Wu and Kabat also suggested that the CDRs were encoded by episomes, small stretches of DNA sequence. They suggested that a large repertoire of episomes existed for each CDR and that different episomes could be joined into a few germline genes in a combinatorial manner, thus creating a somatic mechanism for generating Ab diversity. In fact, these suppositions turned out to be incorrect in the broader context of how Ab diversity was generated. However, what was fascinating about the various theories of generating Ab diversity was that each of them turned out to be somewhat correct. There were indeed multiple germline genes in most species: tens to hundreds of variable genes for the various Ig gene families. Recombination did play a major role in generating diversity at the third CDR because in the process of recombinatorially joining the various gene segments (variable and joining for the light chain, and variable, joining, and diversity for the heavy chain), much diversity was generated. Finally, somatic mutation did play an important role after antigenic stimulation in generating a variable gene (region) diversity that could be selected by Ag (the affinity maturation of the immune response).

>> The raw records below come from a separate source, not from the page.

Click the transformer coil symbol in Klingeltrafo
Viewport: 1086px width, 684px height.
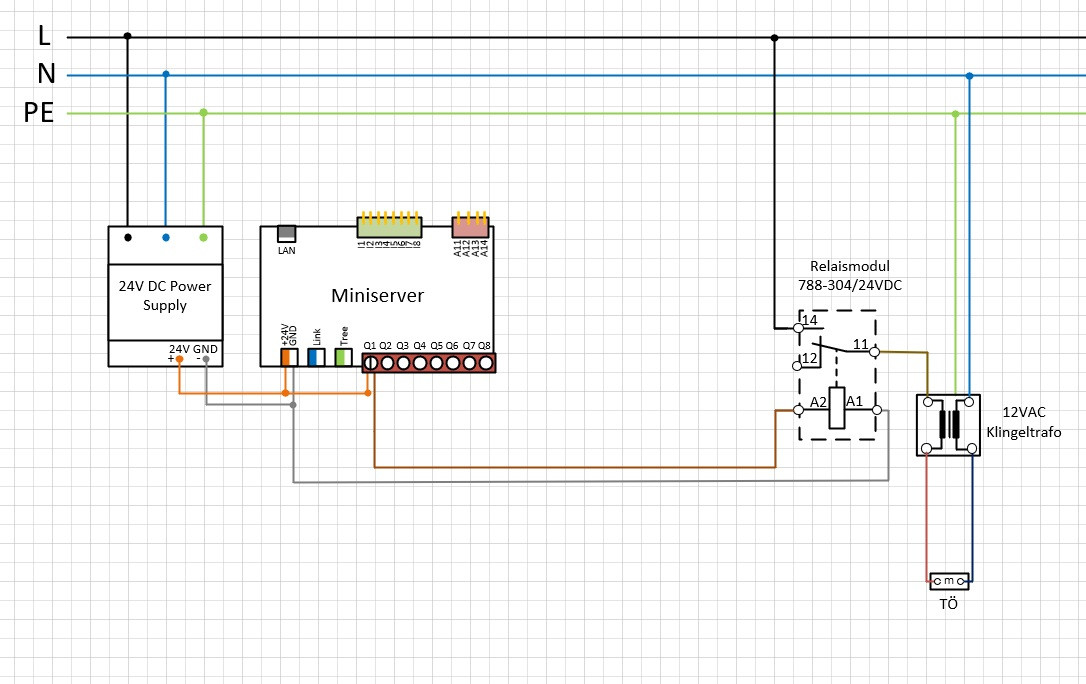click(x=946, y=425)
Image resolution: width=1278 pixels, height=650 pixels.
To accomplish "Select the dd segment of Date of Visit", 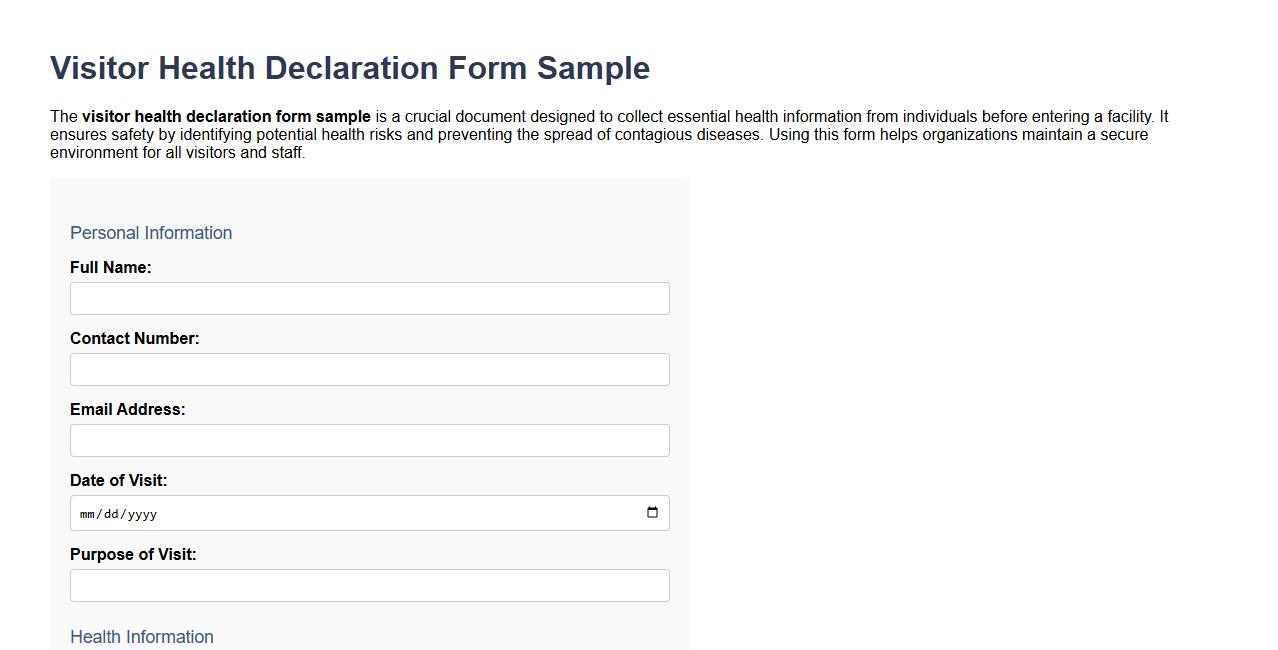I will tap(113, 513).
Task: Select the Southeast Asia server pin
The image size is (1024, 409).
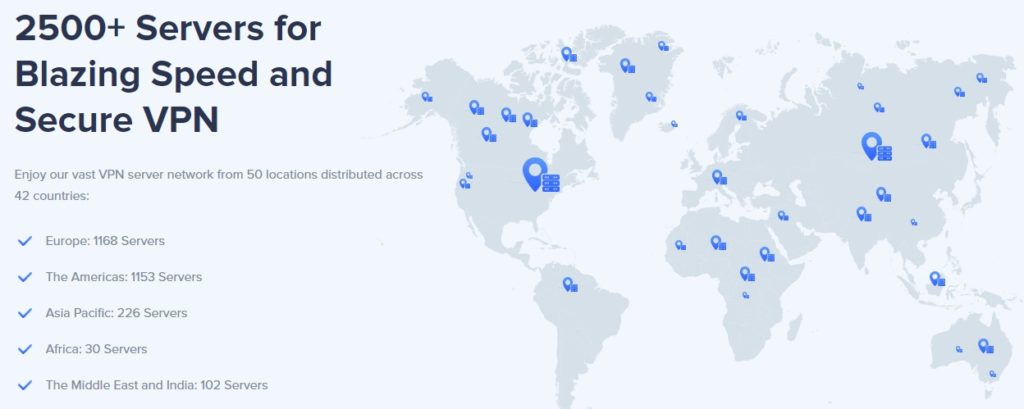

Therefore, in a real sense, most everyone was right about the mechanisms of Ab diversity. Furthermore, nature demonstrated the power of Darwinian evolution (diversification followed by selection) in the somatic differentiation of Ab-producing cells. Moreover, it was Wu and Kabat who articulated so clearly back in 1970 our initial glimpse of the dimensions of the fascinating process of Ab diversification and its implications for the generation of variability, structure-function relationships, and even evolutionary considerations.